Text and element pointing items
# # # # #
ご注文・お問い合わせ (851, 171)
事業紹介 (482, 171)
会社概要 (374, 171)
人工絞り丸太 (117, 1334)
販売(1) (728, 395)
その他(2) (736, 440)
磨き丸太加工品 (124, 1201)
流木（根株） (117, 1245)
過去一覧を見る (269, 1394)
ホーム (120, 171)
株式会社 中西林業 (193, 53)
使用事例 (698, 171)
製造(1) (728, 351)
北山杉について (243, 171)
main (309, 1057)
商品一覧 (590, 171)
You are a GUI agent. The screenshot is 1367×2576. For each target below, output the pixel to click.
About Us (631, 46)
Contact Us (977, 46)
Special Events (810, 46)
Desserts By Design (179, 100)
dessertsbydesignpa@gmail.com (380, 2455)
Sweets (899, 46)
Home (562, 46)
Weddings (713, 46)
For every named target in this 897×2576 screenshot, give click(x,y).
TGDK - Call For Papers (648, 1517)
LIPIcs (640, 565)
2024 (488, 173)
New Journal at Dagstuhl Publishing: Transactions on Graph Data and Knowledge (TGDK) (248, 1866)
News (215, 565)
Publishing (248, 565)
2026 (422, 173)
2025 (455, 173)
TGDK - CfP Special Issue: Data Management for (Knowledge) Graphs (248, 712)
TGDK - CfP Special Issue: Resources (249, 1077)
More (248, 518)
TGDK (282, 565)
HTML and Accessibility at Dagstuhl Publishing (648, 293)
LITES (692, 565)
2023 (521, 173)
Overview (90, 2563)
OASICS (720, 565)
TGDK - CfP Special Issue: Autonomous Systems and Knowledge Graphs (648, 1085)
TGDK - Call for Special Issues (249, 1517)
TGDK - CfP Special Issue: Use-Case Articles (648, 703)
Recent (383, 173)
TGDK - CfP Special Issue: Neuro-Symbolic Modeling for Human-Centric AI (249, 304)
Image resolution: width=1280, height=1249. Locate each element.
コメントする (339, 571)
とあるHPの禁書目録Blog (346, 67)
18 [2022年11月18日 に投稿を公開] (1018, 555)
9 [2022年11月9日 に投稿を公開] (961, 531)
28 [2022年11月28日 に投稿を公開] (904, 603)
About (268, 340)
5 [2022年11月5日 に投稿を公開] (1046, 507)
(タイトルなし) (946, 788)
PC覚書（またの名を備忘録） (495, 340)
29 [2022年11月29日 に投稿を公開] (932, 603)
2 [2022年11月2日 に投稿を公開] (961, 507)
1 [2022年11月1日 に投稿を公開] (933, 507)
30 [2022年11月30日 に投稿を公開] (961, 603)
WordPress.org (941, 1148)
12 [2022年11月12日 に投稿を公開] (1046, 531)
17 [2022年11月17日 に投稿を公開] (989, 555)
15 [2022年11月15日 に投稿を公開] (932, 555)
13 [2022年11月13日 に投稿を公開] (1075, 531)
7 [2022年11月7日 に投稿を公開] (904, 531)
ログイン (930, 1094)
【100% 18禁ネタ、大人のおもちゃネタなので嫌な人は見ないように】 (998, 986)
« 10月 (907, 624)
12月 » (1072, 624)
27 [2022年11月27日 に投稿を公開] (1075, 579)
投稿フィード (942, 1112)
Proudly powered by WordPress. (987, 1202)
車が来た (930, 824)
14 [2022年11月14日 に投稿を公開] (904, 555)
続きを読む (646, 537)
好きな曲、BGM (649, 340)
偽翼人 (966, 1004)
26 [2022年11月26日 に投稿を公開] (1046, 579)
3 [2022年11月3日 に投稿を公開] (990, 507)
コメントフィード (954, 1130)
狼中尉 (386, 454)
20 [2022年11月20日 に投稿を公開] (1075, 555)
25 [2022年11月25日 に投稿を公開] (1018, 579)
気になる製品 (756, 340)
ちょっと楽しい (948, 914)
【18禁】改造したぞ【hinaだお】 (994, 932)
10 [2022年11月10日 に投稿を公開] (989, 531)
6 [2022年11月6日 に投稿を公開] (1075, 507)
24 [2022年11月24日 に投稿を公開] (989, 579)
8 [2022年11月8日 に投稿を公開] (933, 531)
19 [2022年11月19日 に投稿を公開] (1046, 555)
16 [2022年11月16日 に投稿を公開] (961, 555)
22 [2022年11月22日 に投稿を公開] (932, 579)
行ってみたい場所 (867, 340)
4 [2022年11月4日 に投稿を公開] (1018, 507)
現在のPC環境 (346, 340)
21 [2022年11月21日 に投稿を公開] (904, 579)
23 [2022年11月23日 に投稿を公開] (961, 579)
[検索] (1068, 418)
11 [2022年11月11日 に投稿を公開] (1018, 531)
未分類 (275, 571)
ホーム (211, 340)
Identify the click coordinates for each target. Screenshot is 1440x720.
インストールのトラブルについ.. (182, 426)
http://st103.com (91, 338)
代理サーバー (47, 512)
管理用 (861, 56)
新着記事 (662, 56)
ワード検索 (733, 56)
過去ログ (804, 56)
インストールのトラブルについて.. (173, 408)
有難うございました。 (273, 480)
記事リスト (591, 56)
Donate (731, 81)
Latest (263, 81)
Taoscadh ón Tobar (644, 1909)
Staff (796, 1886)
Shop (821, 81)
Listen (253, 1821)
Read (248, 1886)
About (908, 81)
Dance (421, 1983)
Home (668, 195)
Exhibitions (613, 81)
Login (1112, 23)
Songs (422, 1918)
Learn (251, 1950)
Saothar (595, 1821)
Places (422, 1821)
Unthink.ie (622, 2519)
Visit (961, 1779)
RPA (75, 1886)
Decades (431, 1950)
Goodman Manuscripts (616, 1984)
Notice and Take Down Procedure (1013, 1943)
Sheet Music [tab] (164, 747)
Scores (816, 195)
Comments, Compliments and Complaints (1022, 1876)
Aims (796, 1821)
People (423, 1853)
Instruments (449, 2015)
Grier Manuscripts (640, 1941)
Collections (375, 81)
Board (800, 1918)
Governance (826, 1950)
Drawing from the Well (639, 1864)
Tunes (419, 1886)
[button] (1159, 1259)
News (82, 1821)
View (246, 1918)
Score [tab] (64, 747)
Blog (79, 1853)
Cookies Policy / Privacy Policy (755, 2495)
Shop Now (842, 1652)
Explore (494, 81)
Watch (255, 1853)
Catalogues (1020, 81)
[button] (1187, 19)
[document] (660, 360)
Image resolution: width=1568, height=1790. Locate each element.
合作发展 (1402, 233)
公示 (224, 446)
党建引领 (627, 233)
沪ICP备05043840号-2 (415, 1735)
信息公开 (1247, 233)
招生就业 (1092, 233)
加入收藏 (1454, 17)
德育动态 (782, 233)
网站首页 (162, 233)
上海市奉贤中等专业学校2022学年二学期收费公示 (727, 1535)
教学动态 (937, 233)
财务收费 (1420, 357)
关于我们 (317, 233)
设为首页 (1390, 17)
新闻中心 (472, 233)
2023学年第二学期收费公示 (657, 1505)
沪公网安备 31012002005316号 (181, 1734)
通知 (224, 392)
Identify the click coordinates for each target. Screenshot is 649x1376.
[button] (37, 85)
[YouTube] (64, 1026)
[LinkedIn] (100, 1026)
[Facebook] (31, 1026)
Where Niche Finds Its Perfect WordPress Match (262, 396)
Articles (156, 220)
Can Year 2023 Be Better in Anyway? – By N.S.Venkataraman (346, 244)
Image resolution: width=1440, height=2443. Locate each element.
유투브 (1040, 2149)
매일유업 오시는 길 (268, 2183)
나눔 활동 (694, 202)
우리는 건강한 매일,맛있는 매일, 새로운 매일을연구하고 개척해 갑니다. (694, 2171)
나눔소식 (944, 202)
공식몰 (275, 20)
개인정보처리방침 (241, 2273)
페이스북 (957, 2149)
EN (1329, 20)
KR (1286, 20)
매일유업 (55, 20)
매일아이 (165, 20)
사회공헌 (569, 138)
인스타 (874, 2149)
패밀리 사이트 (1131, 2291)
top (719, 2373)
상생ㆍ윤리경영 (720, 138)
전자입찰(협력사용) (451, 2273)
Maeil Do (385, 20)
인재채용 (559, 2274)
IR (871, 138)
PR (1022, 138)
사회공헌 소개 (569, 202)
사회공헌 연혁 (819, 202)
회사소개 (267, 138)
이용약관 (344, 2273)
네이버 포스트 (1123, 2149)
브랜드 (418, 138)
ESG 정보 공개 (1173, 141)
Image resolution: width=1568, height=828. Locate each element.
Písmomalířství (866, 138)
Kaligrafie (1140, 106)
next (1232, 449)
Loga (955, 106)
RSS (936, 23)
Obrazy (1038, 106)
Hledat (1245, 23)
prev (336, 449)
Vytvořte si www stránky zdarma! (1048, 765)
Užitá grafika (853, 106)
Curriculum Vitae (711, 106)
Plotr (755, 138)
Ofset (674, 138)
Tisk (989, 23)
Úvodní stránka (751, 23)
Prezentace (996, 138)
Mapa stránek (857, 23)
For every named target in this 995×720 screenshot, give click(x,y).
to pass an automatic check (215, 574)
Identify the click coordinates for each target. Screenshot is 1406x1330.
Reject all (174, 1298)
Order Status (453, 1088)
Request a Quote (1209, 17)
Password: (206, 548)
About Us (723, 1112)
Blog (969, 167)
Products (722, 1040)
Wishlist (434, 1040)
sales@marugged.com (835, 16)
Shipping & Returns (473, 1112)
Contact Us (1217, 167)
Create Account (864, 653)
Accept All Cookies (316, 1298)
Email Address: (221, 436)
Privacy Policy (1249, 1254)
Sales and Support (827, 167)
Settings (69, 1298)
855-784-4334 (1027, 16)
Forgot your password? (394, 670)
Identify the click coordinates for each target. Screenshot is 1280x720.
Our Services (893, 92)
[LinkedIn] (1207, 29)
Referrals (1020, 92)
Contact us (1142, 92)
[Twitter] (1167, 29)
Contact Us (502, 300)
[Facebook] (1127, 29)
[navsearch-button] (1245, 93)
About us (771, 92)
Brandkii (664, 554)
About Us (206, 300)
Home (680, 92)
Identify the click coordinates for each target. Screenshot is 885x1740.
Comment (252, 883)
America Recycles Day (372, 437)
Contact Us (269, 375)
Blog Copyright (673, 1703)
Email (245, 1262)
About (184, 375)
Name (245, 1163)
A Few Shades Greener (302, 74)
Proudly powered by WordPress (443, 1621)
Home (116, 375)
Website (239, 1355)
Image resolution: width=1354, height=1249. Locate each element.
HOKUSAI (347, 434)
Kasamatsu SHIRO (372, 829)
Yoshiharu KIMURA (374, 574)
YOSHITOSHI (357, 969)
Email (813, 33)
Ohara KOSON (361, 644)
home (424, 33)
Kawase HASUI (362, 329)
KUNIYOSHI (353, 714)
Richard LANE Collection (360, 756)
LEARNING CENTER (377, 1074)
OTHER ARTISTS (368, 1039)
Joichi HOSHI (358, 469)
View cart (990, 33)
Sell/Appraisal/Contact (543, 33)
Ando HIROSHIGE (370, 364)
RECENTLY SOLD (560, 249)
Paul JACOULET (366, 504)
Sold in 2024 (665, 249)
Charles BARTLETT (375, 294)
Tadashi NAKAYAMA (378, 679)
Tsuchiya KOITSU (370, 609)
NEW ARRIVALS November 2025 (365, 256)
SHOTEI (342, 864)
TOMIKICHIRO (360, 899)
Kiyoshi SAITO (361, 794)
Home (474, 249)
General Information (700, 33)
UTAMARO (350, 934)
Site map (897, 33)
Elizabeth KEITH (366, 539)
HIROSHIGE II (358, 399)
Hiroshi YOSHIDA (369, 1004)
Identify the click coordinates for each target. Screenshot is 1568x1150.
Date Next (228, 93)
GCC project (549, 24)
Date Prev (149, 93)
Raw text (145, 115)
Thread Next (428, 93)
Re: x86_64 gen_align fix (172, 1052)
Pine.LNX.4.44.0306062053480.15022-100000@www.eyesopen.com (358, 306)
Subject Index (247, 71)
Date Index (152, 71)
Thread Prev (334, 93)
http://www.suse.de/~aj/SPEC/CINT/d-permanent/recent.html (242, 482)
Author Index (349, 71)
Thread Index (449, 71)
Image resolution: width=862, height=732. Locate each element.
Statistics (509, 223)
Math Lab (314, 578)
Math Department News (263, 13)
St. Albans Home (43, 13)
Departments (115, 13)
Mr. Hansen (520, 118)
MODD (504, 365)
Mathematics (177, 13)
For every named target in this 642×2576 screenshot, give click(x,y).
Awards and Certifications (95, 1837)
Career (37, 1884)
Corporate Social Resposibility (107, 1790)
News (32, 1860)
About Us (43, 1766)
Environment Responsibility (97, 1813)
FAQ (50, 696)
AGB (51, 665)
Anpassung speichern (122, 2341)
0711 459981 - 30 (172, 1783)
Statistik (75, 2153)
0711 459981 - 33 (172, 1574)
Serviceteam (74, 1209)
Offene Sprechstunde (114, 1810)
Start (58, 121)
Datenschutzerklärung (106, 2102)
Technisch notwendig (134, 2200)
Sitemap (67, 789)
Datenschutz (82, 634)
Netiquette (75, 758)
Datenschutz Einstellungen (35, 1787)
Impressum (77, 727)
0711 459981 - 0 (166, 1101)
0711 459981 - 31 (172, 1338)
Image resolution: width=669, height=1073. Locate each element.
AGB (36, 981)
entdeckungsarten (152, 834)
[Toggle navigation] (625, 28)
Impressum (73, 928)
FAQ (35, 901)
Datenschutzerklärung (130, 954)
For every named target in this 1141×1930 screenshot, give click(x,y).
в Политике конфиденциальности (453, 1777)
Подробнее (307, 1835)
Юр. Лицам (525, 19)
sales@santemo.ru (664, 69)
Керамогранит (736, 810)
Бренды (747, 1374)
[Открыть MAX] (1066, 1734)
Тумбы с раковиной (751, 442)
# # # # #
[What is being asked]:
Copy the items above word for word, starting at the line that contains "Wishlist (434, 1040)" and ending after the line that contains "Thread Prev (334, 93)".

[Exercise answer]:
Wishlist (434, 1040)
sales@marugged.com (835, 16)
Shipping & Returns (473, 1112)
Contact Us (1217, 167)
Create Account (864, 653)
Accept All Cookies (316, 1298)
Email Address: (221, 436)
Privacy Policy (1249, 1254)
Sales and Support (827, 167)
Settings (69, 1298)
855-784-4334 (1027, 16)
Forgot your password? (394, 670)
Identify the click coordinates for each target. Screenshot is 1280x720.
Our Services (893, 92)
[LinkedIn] (1207, 29)
Referrals (1020, 92)
Contact us (1142, 92)
[Twitter] (1167, 29)
Contact Us (502, 300)
[Facebook] (1127, 29)
[navsearch-button] (1245, 93)
About us (771, 92)
Brandkii (664, 554)
About Us (206, 300)
Home (680, 92)
Identify the click coordinates for each target. Screenshot is 885x1740.
Comment (252, 883)
America Recycles Day (372, 437)
Contact Us (269, 375)
Blog Copyright (673, 1703)
Email (245, 1262)
About (184, 375)
Name (245, 1163)
A Few Shades Greener (302, 74)
Proudly powered by WordPress (443, 1621)
Home (116, 375)
Website (239, 1355)
Image resolution: width=1354, height=1249. Locate each element.
HOKUSAI (347, 434)
Kasamatsu SHIRO (372, 829)
Yoshiharu KIMURA (374, 574)
YOSHITOSHI (357, 969)
Email (813, 33)
Ohara KOSON (361, 644)
home (424, 33)
Kawase HASUI (362, 329)
KUNIYOSHI (353, 714)
Richard LANE Collection (360, 756)
LEARNING CENTER (377, 1074)
OTHER ARTISTS (368, 1039)
Joichi HOSHI (358, 469)
View cart (990, 33)
Sell/Appraisal/Contact (543, 33)
Ando HIROSHIGE (370, 364)
RECENTLY SOLD (560, 249)
Paul JACOULET (366, 504)
Sold in 2024 (665, 249)
Charles BARTLETT (375, 294)
Tadashi NAKAYAMA (378, 679)
Tsuchiya KOITSU (370, 609)
NEW ARRIVALS November 2025 (365, 256)
SHOTEI (342, 864)
TOMIKICHIRO (360, 899)
Kiyoshi SAITO (361, 794)
Home (474, 249)
General Information (700, 33)
UTAMARO (350, 934)
Site map (897, 33)
Elizabeth KEITH (366, 539)
HIROSHIGE II (358, 399)
Hiroshi YOSHIDA (369, 1004)
Identify the click coordinates for each target. Screenshot is 1568x1150.
Date Next (228, 93)
GCC project (549, 24)
Date Prev (149, 93)
Raw text (145, 115)
Thread Next (428, 93)
Re: x86_64 gen_align fix (172, 1052)
Pine.LNX.4.44.0306062053480.15022-100000@www.eyesopen.com (358, 306)
Subject Index (247, 71)
Date Index (152, 71)
Thread Prev (334, 93)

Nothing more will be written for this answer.